Help with running a sweep agent on a multi-gpu machine with pytorch DistributedDataParallel

Hello,

I need to do sweep agent runs on a multi-gpu machine with pytorch DistributedDataParallel. This means that I prepend torchrun --standalone --nproc_per_node=8 to the training script command. The desired behavior includes 1) only the master process calls wandb.agent(...), 2) data populated in wandb.config needs to be passed from the master process to all other processes, and 3) when the end of the run is reached, the agent starts another run when sweep count > 1.

I was able to do 1) and 2) in a very hacky way, so I dont need help here but if there are some recommended ways of doing them, please let me know.

  1. remains unsolved for me. The primary problem is that, because only the master process calls wandb.agent() and wandb.agent() calls the main training function where init_process_group and DDP are used, then at the end of the script, only the master process is re-run again (because all other processes did not go through wandb.agent). Would really appreciate any help or pointers.

You can find my entire training code here: yif-AI/utils/train.py at main · yiphei/yif-AI · GitHub. Problem 3) should be self-evident in this block: yif-AI/utils/train.py at main · yiphei/yif-AI · GitHub

Hi @yanyiphei, thanks for your question. Here you have our reference docs about running sweeps in a multi-gpu environment and here is a report that could be helpful.

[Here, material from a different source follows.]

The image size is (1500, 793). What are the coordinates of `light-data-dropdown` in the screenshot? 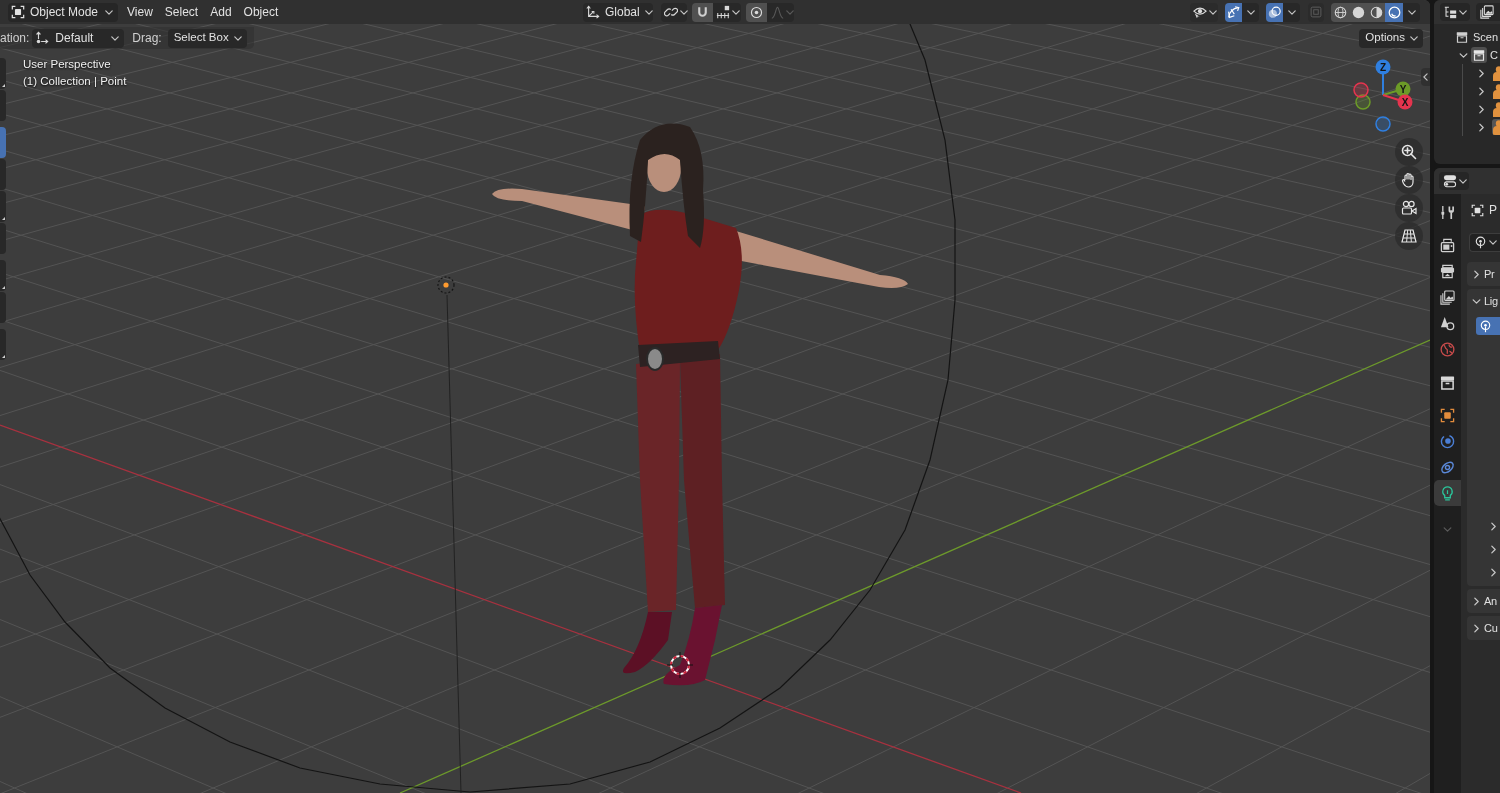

@luis_bergua1 did you even read my post? The links you sent are entirely irrelevant. Or was I not clear? i can help clarify.

Hey @yanyiphei, apologies if I caused any kind of confusion. Currently, we don’t have any official examples to run multi-gpu sweeps with DDP so that’s why I shared that page from our docs and the report since the recommended way is to set CUDA_VISIBLE_DEVICES for each process. Another option would be to use our feature Launch to push the sweep to a Launch Queue with the specified hyperparameters to sweep over.